Lakna : Pas forcément. C’est important pour moi qu’il soit content de ce que je fais dans ma vie. Mais après mon père possède vraiment une culture burkinabée profonde, donc si je lui fais écouter du rap par exemple, il ne va pas aimer. (Rire)
LFB : C’est également une première fois pour toi à un concert parisien, est ce que ça s’est également bien passé ?
Lakna : Oui, c’était trop bien ! C’était remplis, et surtout hyper bien accueillie en France, j’étais vraiment trop contente.
LFB : Dans UTC-0, tu explores ton métissage, mais tu partages également que tu te sens parfois déconnectée, ou que tu as du mal à vraiment trouver ta place malgré cette « double culture ». Comment cette dualité a-t-elle impacté la création de ton projet ?

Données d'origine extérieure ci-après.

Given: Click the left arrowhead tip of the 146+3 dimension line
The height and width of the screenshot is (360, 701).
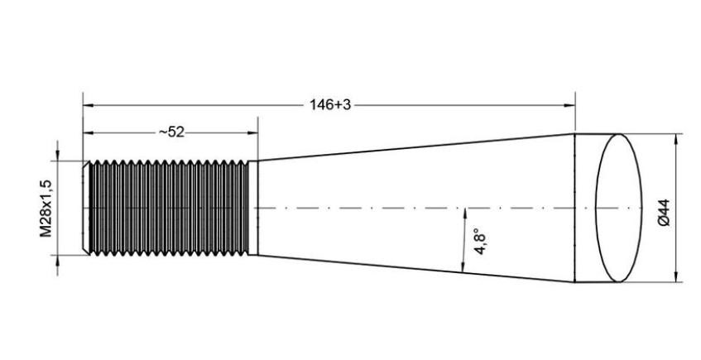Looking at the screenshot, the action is (83, 106).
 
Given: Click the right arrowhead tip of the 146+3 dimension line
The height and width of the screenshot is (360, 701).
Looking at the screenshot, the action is (575, 106).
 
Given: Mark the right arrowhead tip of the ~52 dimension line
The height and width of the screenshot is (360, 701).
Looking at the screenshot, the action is (258, 132).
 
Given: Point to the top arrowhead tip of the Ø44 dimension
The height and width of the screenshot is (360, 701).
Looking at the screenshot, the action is (675, 134).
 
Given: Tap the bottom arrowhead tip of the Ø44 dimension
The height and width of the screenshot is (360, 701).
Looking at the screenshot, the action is (675, 281).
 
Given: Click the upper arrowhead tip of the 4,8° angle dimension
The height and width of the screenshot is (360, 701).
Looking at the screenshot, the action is (465, 209).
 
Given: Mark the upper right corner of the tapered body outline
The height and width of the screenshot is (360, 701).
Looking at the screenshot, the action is (574, 134).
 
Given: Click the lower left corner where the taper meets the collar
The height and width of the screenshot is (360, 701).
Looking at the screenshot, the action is (258, 256).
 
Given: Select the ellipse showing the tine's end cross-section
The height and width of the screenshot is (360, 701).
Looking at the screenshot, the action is (619, 208).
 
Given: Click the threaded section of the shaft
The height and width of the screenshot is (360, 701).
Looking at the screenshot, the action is (169, 208).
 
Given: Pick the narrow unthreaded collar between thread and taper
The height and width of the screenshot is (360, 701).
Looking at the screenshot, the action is (253, 208).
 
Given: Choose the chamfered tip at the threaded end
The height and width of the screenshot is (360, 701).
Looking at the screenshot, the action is (86, 208).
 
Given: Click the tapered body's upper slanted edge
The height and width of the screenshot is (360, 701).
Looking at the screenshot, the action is (416, 147).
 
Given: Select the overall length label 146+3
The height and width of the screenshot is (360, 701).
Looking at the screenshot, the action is (330, 105).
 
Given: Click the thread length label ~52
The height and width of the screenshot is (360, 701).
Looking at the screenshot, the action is (171, 132).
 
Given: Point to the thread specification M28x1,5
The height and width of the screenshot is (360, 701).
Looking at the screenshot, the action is (46, 208).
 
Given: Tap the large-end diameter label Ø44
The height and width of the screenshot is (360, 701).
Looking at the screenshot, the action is (664, 213).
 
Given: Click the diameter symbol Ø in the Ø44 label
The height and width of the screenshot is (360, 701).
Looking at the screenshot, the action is (664, 222).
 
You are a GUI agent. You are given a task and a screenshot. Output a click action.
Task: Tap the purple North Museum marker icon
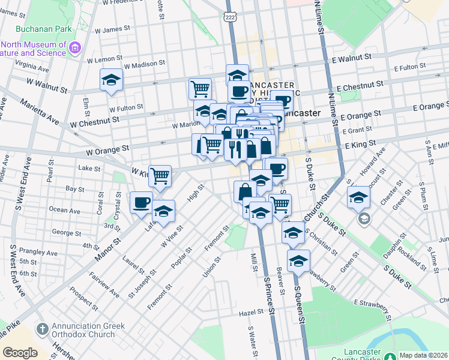click(75, 47)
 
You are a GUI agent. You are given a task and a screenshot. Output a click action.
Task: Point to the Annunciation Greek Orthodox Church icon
click(41, 329)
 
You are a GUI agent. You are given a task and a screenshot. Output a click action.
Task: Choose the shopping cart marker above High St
click(160, 176)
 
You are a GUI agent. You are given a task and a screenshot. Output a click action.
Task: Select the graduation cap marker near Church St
click(358, 197)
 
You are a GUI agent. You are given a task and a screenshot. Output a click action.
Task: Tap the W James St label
click(109, 29)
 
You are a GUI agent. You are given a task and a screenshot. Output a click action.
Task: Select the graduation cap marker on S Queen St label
click(298, 260)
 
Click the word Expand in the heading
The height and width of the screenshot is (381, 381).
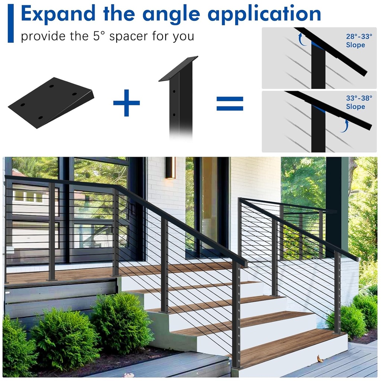pos(58,14)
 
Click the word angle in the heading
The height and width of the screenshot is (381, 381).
pos(173,14)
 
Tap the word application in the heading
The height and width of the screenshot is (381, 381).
pos(264,14)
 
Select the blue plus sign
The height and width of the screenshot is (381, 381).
pos(127,103)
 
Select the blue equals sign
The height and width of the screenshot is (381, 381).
pos(230,103)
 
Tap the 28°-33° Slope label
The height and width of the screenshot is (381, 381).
pos(355,41)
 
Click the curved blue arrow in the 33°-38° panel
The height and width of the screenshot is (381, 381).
pos(345,127)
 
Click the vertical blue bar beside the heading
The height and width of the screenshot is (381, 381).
pos(10,23)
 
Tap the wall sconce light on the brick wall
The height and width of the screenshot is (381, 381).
pos(170,168)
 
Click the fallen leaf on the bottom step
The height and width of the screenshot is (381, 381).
pos(320,359)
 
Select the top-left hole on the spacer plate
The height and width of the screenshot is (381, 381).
pos(51,86)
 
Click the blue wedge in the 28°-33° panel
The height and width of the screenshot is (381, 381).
pos(317,46)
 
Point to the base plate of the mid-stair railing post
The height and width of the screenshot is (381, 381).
pos(164,312)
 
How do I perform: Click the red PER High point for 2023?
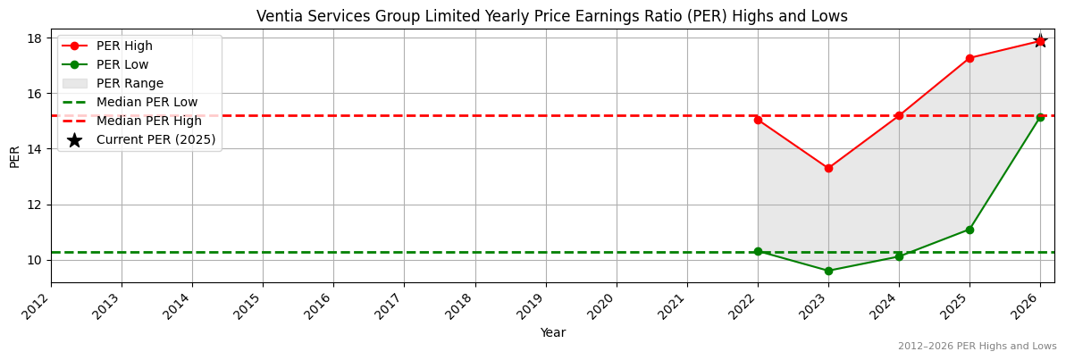828,168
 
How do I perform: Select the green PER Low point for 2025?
969,230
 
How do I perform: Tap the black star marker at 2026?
1040,41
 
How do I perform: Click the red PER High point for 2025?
969,58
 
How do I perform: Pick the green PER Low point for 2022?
758,251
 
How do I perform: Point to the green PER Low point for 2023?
828,271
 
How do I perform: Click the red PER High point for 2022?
758,120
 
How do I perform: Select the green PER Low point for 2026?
1040,117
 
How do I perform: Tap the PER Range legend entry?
130,83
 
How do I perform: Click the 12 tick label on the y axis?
34,205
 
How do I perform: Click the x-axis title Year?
552,332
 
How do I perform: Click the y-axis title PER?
14,156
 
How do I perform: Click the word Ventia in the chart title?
278,16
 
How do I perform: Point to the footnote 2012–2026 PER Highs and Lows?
977,346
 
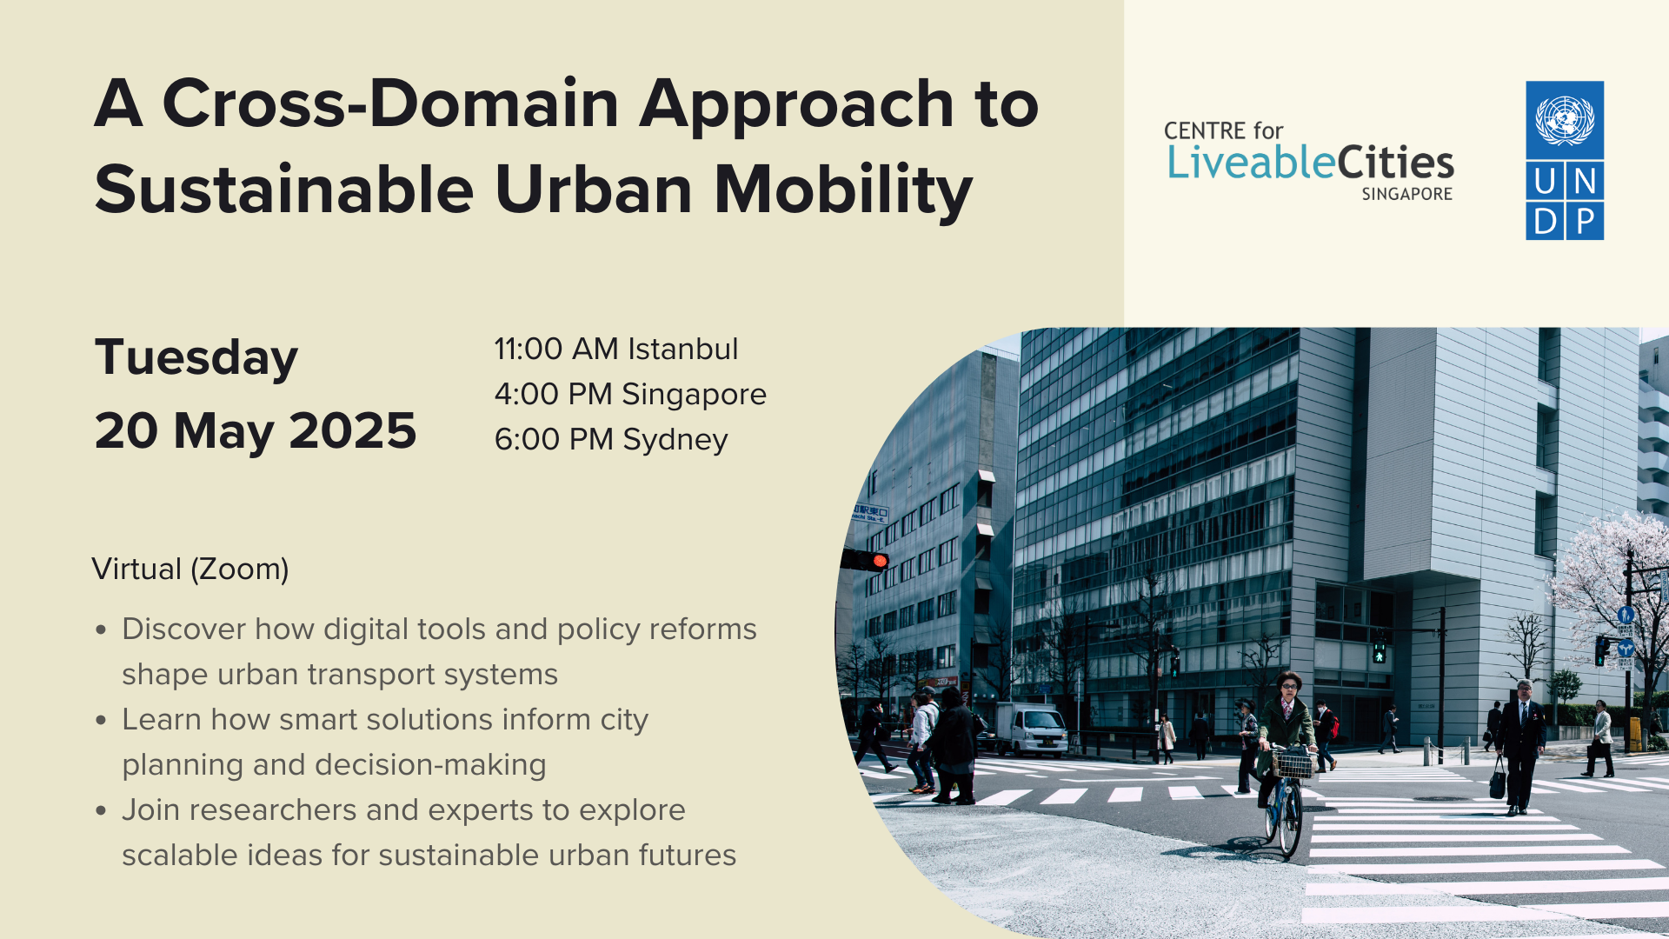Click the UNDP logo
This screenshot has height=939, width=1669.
(x=1565, y=161)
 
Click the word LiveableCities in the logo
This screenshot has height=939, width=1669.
(x=1310, y=163)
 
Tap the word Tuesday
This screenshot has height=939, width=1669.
(x=196, y=357)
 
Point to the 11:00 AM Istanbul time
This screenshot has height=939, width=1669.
(x=615, y=349)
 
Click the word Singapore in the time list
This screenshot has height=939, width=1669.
(x=694, y=394)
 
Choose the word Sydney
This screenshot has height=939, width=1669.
(x=675, y=440)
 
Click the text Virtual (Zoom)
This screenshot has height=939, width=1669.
(x=190, y=569)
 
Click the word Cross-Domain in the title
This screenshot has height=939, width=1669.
(x=389, y=103)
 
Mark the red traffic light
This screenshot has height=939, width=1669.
(x=880, y=561)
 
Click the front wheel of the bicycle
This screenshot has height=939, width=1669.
(x=1291, y=822)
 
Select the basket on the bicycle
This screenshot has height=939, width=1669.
(x=1294, y=764)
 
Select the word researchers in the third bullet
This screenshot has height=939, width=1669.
(x=273, y=810)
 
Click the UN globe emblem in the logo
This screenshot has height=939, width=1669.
(x=1565, y=120)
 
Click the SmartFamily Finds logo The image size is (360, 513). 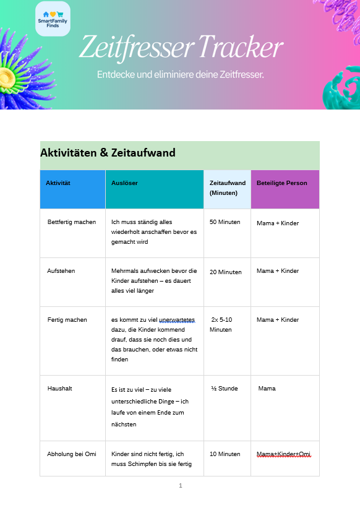pos(53,19)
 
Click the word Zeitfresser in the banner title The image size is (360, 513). pos(135,47)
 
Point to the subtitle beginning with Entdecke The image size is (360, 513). pos(180,75)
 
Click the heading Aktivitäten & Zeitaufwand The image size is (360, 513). pos(108,153)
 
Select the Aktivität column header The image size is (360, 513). pos(58,183)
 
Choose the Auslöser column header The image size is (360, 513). pos(124,183)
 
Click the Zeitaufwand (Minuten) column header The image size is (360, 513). pos(227,188)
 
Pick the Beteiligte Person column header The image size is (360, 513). pos(281,183)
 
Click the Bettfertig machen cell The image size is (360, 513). pos(72,222)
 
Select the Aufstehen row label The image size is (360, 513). pos(61,271)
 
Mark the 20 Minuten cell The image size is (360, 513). pos(225,272)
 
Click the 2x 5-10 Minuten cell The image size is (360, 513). pos(221,325)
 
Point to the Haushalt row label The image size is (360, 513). pos(60,389)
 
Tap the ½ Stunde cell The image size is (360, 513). pos(224,389)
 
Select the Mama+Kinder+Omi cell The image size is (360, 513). pos(283,454)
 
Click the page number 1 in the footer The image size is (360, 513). pos(180,486)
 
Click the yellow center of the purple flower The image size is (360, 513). pos(7,77)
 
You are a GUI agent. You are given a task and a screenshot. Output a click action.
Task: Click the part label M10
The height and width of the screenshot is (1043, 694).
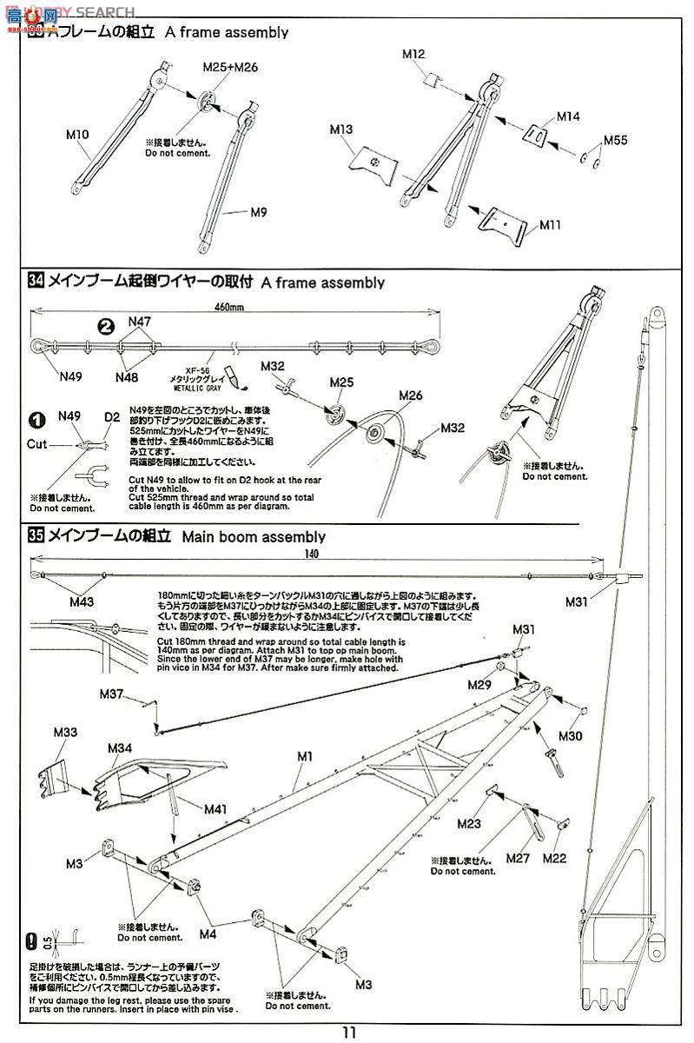click(78, 135)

Lakna : J’avais envie de me pousser à travailler sur un projet qui possède un thème. Car de base, je ne travaille pas vraiment comme ça. C’était une période où j’avais beaucoup de questions identitaires en tant que personne métisse, et également une personne dans la vingtaine. C’était un peu ça qui ressortait de moi à cette période, et je me suis alors naturellement dit que j’allais faire un projet sur ça, pour le mettre un peu plus en avant. Après, il y a des sons qui ne parlent pas forcément de ça.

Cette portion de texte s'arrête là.